- PROMPT
Where a line of the records holds the string "Instruction", copy that line.
-- SUPPLIED DATA follows --
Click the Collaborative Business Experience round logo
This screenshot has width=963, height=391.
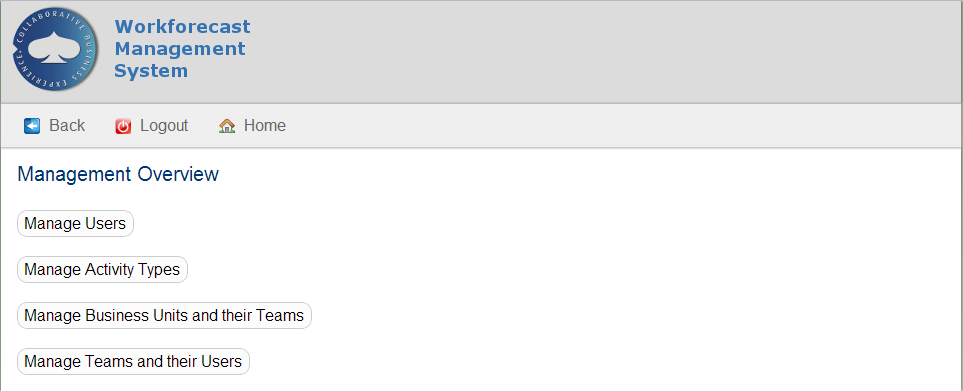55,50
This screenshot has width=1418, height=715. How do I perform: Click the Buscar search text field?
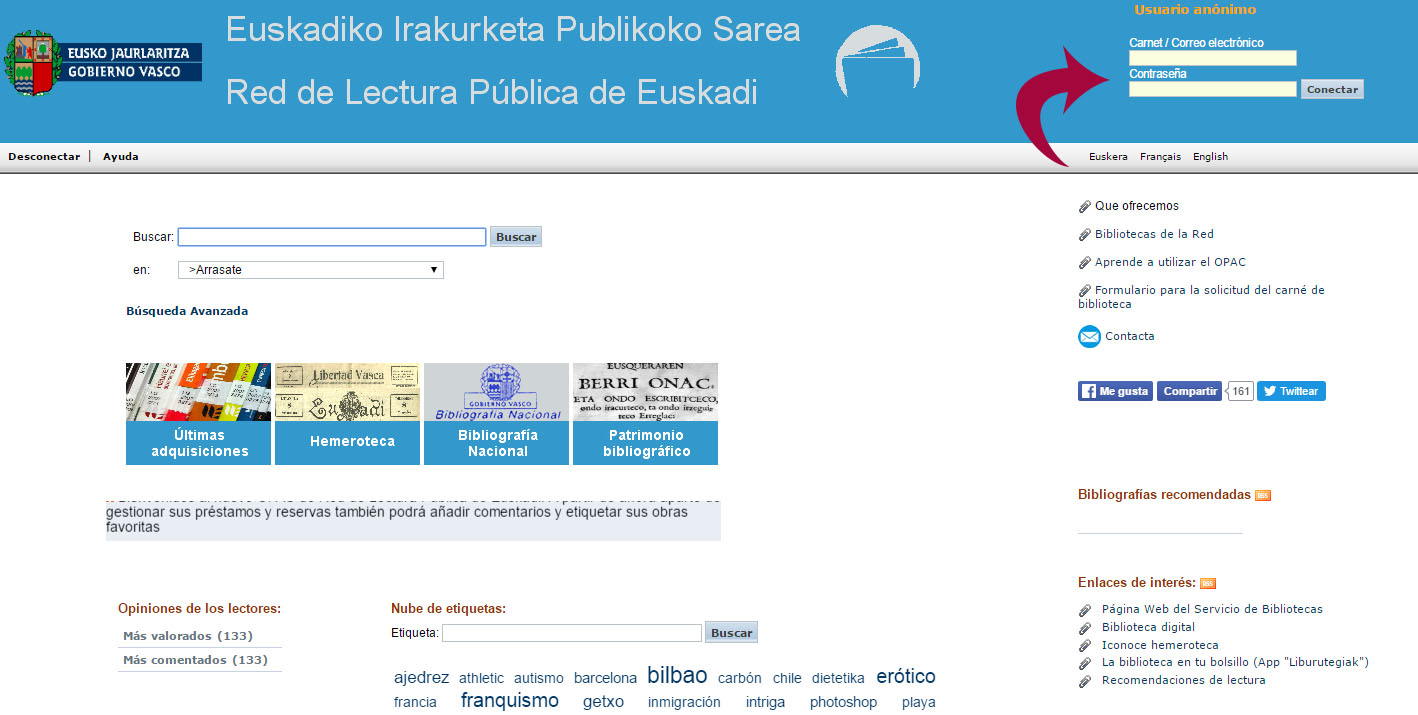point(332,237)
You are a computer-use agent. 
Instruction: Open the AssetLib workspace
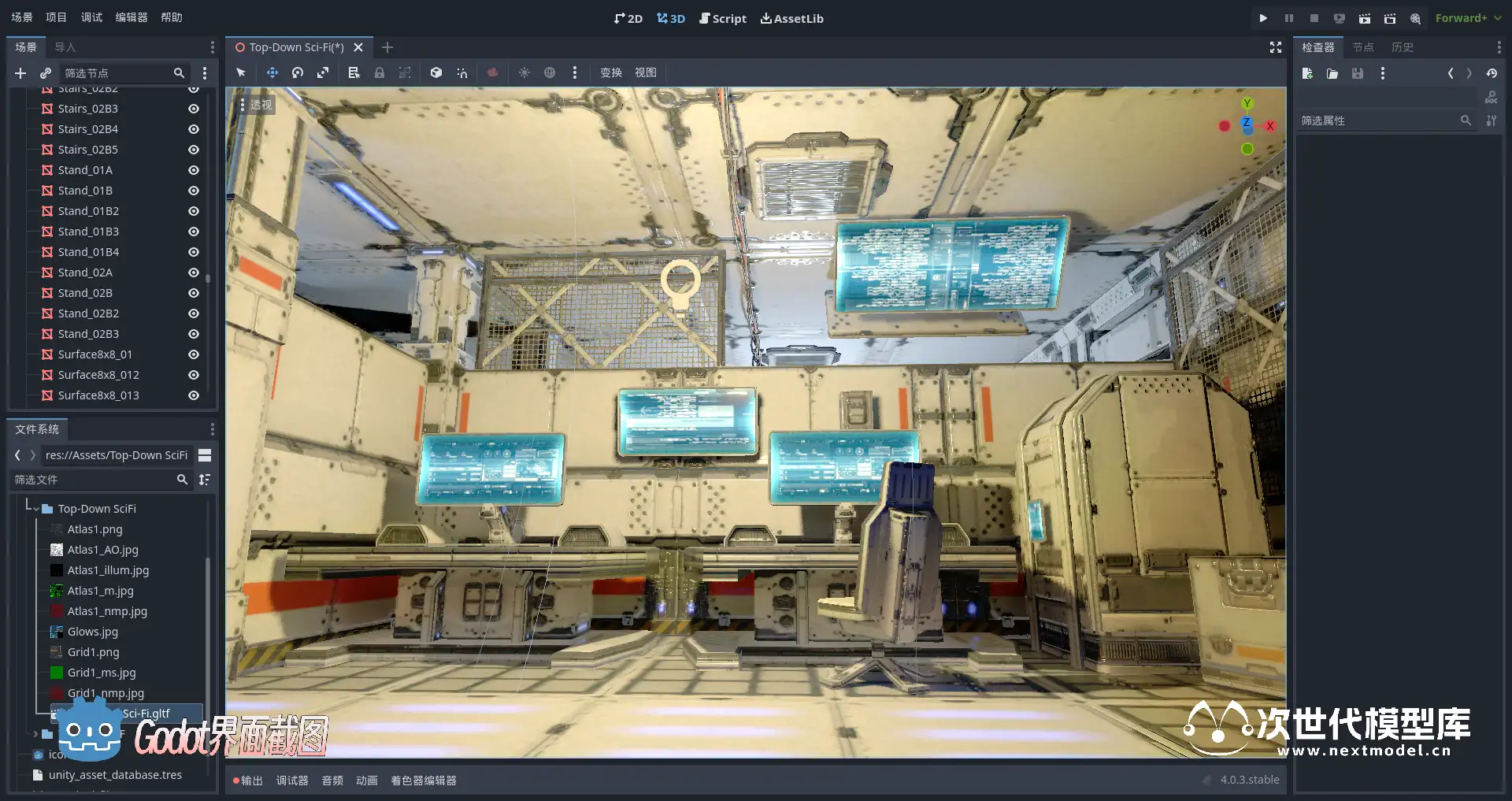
-- SUPPLIED DATA concluded --
-- SUPPLIED DATA follows --
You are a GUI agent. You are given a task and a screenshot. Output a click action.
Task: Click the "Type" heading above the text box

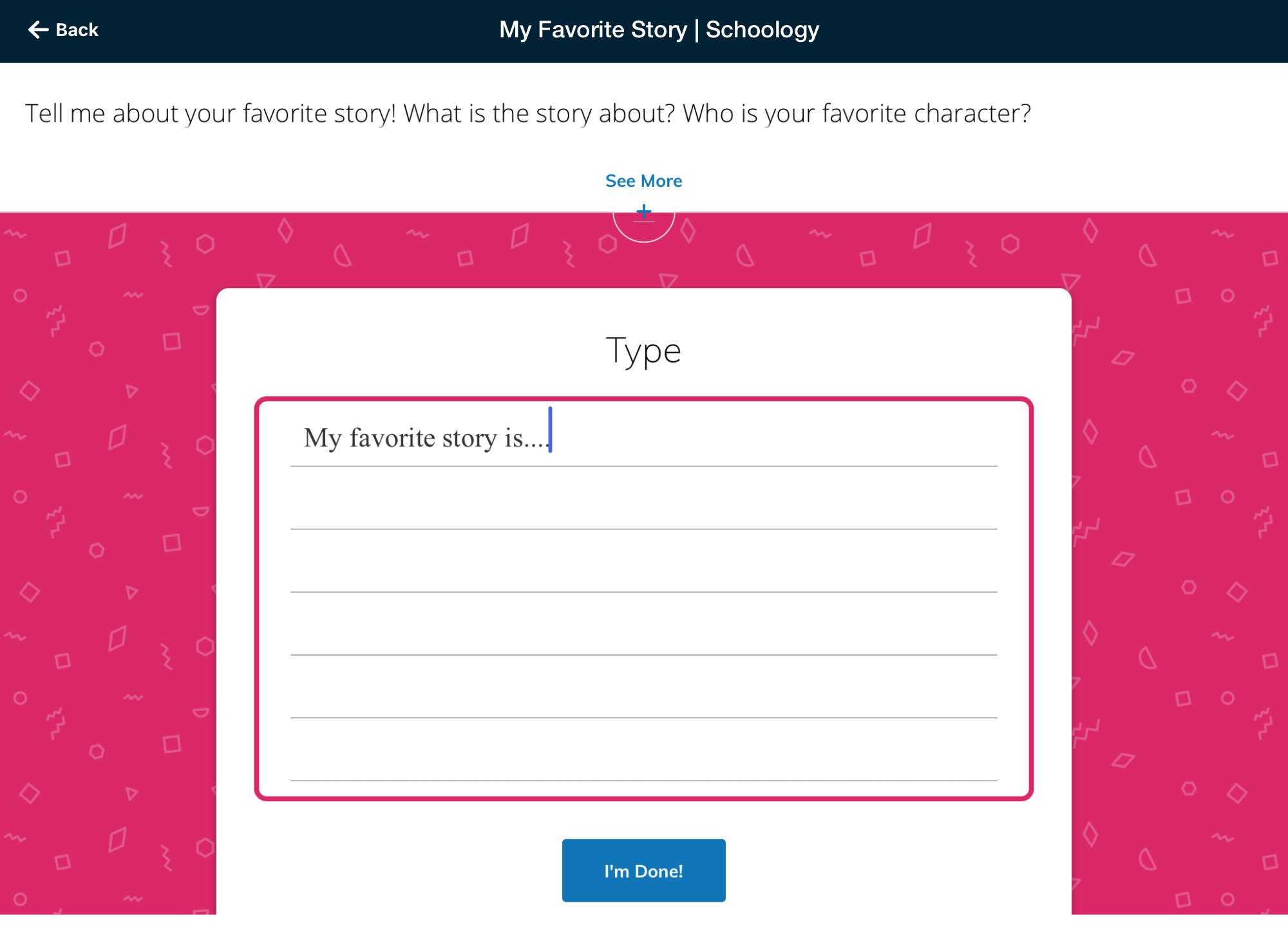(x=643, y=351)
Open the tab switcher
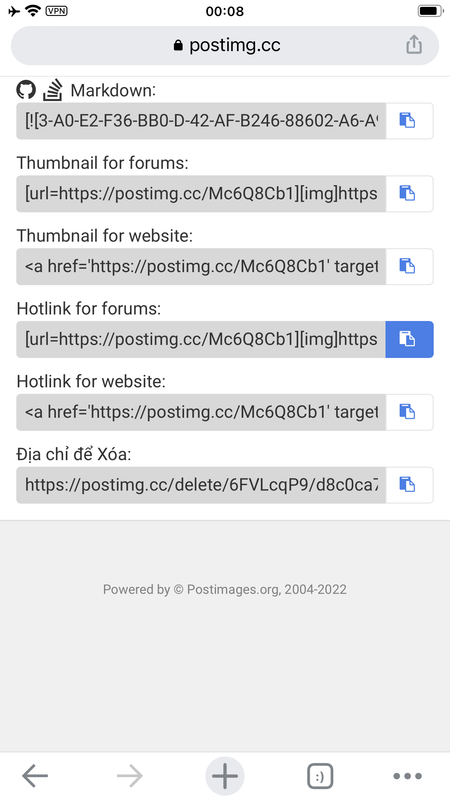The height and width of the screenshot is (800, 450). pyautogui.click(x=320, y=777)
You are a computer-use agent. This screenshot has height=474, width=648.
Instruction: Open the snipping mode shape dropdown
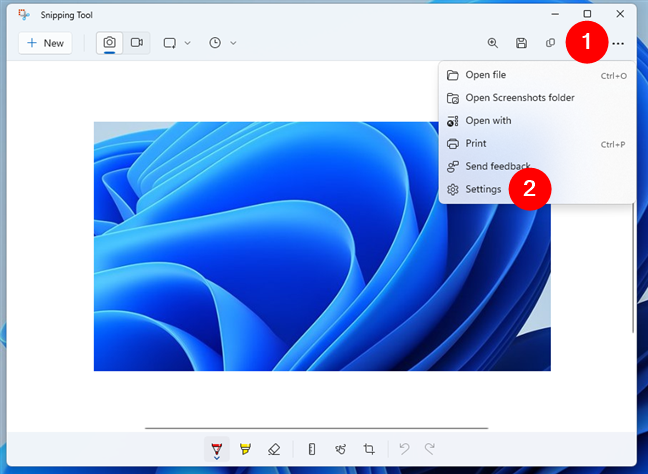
-- SUPPLIED DATA concluded --
- RESULT FOR THIS EXERCISE
Instruction: Open the AssetLib workspace
Instruction: Open the snipping mode shape dropdown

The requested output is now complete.